The next morning Charley set out to waylay them at a certain point on their homeward journey. I did not propose to accompany him. I preferred having him speak for me first, not knowing how much they might have heard to my discredit, for it was far from probable the matter had been kept from them. After he had started, however, I could not rest, and for pure restlessness sent Styles to fetch my mare. The loss of my sword was a trifle to me now, but the proximity of the place where I should henceforth be regarded as what I hardly dared to realize, was almost unendurable. As if I had actually been guilty of what was laid to my charge, I longed to hide myself in some impenetrable depth, and kept looking out impatiently for Styles’s return. At length I caught sight of my Lilith’s head rising white from the hollow in which the farm lay, and ran up to my room to make a little change in my attire. Just as I snatched my riding-whip from a hook by the window, I spied a horseman approaching from the direction of the park gates. Once more it was Mr Coningham, riding hitherward from the windy trees. In no degree inclined to meet him, I hurried down the stair, and arriving at the very moment Styles drew up, sprung into the saddle, and would have galloped off in the opposite direction, confident that no horse of Mr Coningham’s could overtake my Lilith. But the moment I was in the saddle, I remembered there was a pile of books on the window-sill of my uncle’s room, belonging to the library at the Hall, and I stopped a moment to give Styles the direction to take them home at once, and, having asked a word of Miss Pease, to request her, with my kind regards, to see them safely deposited amongst the rest. In consequence of this delay, just as I set off at full speed from the door, Mr Coningham rode round the corner of the house.
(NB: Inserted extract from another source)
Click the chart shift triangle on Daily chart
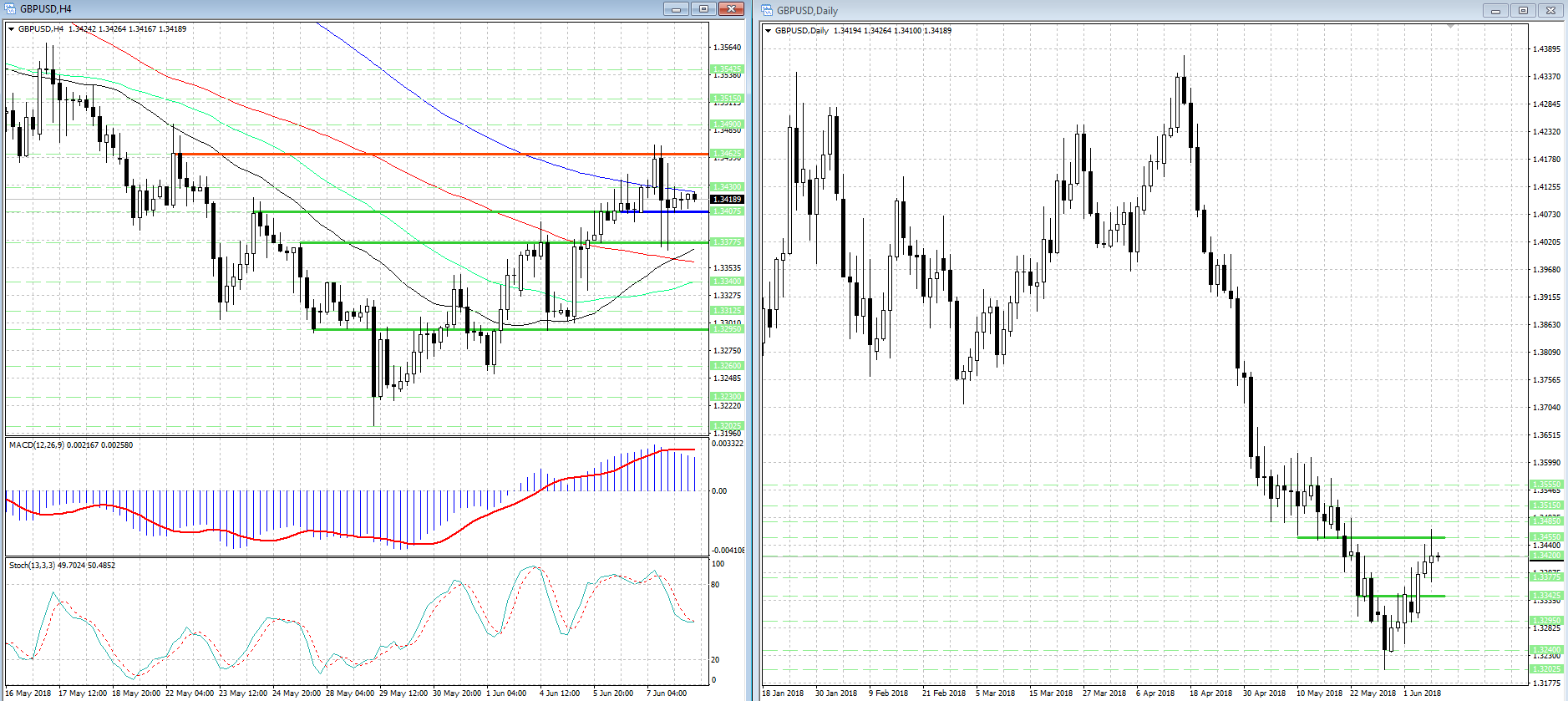This screenshot has height=701, width=1568. 1451,28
‘What a devil of a hurry you are in, Mr Cumbermede!’ he cried. ‘I was just coming to see you. Can’t you spare me a word?’
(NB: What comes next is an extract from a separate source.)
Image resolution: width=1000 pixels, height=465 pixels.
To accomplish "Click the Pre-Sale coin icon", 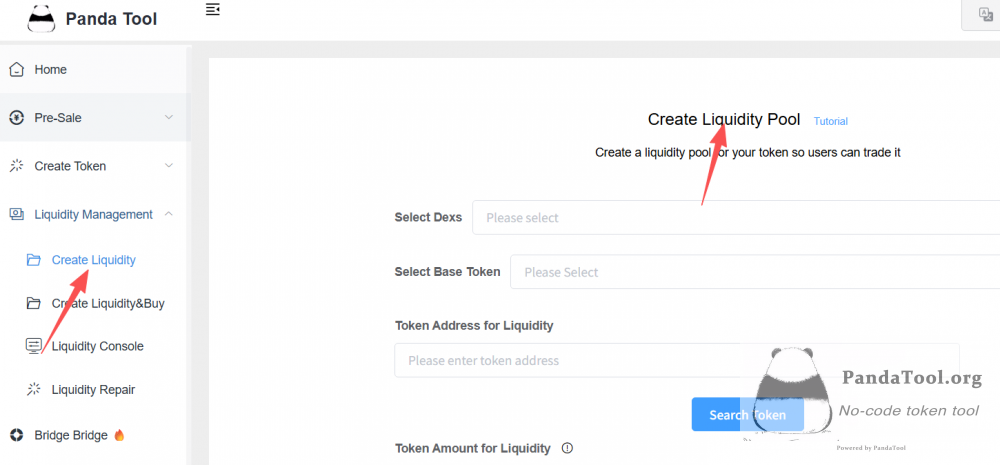I will 17,118.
I was forced to pull up, and reply as civilly as might be.
‘I am only going for a ride,’ I said, ‘and will go part of your way with you if you like.’
‘Thank you. That will suit me admirably, I am going Gastford way. Have you ever been there?’
‘No,’ I answered. ‘I have only just heard the name of the village.’
‘It is a pretty place. But there’s the oddest old church you ever saw, within a couple of miles of it—alone in the middle of a forest—or at least it was a forest not long ago. It is mostly young trees now. There isn’t a house within a mile of it, and the nearest stands as lonely as the church—quite a place to suit the fancy of a poet like you! Come along and see it. You may as well go one way as another, if you only want a ride.’
‘How far is it?’ I asked.
‘Only seven or eight miles across country. I can take you all the way through lanes and fields.’
Perplexed or angry I was always disinclined for speech; and it was only after things had arranged themselves in my mind, or I had mastered my indignation, that I would begin to feel communicative. But something prudential inside warned me that I could not afford to lose any friend I had; and although I was not prepared to confide my wrongs to Mr Coningham, I felt I might some day be glad of his counsel.